# [Stated problem A]
Write out everything in the Bungee Cord post from "Bungee Cord 1-26-14" down to "took to heart.", word for word.

---- Provided text

Sunday, January 26, 2014

Bungee Cord 1-26-14

Hello,
I’m back.  After two weeks of tromping up and down ancient tells, skating along original Roman streets, wandering through the extravagant tombs of civilizations dating back 2000 years, transversing city gates built 1500 BC, standing at certain and uncertain sites of Jesus’ life, slinking through cavernous water system tunnels, discovering the altars and temples of pagan gods, rubbing shoulders with people of unfamiliar cultures…..all in sunny 60 and 70 degrees weather in the middle of January….I am back!
What I learned and what I experienced could fill a year’s worth of Bungee Cords, but lest I bore you with an endless travel log, something happened to me early on in my travels that opened my eyes to something that I have always known, but never really took to heart.

--------
---- Data for the task

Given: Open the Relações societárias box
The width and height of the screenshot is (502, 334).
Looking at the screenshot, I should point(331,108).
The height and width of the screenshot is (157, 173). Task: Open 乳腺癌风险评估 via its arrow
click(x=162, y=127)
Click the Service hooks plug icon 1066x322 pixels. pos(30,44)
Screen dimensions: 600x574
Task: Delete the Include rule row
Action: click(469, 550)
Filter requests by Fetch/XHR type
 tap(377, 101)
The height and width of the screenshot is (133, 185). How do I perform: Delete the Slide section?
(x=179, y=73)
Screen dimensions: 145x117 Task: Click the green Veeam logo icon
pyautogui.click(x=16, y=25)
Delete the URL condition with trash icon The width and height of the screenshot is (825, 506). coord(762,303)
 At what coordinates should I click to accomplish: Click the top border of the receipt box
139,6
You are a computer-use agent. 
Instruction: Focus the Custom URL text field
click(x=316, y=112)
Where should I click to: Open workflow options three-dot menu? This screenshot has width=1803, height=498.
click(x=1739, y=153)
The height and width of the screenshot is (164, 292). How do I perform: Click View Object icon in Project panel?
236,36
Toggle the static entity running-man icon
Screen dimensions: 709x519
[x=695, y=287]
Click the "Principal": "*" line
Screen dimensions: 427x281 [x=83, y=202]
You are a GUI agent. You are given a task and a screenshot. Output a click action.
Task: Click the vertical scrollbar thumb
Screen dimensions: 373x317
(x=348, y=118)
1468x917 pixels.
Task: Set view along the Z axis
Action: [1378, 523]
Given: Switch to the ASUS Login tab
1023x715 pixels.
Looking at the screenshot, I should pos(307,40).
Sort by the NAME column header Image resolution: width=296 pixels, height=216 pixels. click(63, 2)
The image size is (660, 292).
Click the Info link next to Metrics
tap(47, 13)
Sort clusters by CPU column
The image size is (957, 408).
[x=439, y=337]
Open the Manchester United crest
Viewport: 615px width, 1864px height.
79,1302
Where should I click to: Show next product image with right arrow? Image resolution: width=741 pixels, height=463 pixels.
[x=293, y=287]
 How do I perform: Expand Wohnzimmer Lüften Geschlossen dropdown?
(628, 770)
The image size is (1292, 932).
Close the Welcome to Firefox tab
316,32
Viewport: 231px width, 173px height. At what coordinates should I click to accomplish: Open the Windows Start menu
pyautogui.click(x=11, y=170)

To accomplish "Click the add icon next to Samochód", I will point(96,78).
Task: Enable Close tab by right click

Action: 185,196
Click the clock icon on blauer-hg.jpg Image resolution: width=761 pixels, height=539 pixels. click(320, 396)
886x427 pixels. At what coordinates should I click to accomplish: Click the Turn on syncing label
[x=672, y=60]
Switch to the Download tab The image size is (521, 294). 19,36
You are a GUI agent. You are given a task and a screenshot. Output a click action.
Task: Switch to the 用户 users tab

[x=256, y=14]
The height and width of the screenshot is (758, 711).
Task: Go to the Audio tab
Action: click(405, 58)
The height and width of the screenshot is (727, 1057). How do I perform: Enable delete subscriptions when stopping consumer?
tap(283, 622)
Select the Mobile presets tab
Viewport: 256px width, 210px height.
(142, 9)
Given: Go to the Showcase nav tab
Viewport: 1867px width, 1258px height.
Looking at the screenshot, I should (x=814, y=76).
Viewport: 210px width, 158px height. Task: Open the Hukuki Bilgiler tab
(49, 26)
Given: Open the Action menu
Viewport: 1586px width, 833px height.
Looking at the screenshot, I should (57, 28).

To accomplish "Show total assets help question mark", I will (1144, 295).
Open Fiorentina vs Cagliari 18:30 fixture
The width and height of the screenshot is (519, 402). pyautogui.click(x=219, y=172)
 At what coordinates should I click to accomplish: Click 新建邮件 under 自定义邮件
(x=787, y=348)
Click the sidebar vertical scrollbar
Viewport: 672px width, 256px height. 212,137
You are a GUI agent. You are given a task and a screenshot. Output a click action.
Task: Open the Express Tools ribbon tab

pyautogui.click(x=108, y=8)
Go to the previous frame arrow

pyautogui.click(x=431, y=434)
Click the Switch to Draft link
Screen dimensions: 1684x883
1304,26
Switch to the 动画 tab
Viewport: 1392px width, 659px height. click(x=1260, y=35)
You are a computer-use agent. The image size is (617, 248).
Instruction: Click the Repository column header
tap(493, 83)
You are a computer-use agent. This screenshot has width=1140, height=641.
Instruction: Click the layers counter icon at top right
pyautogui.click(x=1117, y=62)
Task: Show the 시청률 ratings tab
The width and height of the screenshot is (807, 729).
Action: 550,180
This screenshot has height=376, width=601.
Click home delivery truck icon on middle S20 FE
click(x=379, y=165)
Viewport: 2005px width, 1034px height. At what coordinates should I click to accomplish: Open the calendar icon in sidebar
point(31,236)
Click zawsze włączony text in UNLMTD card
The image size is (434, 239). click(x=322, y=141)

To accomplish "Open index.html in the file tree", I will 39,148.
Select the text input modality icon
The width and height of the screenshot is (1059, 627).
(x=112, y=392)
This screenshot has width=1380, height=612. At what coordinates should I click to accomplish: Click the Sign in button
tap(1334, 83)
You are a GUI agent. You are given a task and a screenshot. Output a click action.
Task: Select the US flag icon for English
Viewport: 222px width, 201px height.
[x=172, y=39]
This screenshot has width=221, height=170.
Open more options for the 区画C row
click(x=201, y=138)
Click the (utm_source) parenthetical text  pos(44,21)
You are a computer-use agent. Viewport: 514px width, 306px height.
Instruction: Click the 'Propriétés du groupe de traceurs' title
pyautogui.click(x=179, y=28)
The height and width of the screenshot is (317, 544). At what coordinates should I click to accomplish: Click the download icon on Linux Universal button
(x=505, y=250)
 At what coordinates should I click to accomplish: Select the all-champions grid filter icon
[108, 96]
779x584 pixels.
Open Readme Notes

--------

# [Stated problem B]
In the entries, convert everything from the line containing "Click the Service" down to the line containing "click(x=316, y=112)", both included, into a numbered list with blank lines omitted.

# [Exercise response A]
Bungee Cord 1-26-14

Hello,
I’m back.  After two weeks of tromping up and down ancient tells, skating along original Roman streets, wandering through the extravagant tombs of civilizations dating back 2000 years, transversing city gates built 1500 BC, standing at certain and uncertain sites of Jesus’ life, slinking through cavernous water system tunnels, discovering the altars and temples of pagan gods, rubbing shoulders with people of unfamiliar cultures…..all in sunny 60 and 70 degrees weather in the middle of January….I am back!
What I learned and what I experienced could fill a year’s worth of Bungee Cords, but lest I bore you with an endless travel log, something happened to me early on in my travels that opened my eyes to something that I have always known, but never really took to heart.

# [Exercise response B]
1. Click the Service hooks plug icon 1066x322 pixels. pos(30,44)
2. Screen dimensions: 600x574
3. Task: Delete the Include rule row
4. Action: click(469, 550)
5. Filter requests by Fetch/XHR type
6.  tap(377, 101)
7. The height and width of the screenshot is (133, 185). How do I perform: Delete the Slide section?
8. (x=179, y=73)
9. Screen dimensions: 145x117 Task: Click the green Veeam logo icon
10. pyautogui.click(x=16, y=25)
11. Delete the URL condition with trash icon The width and height of the screenshot is (825, 506). coord(762,303)
12.  At what coordinates should I click to accomplish: Click the top border of the receipt box
13. 139,6
14. You are a computer-use agent. 
15. Instruction: Focus the Custom URL text field
16. click(x=316, y=112)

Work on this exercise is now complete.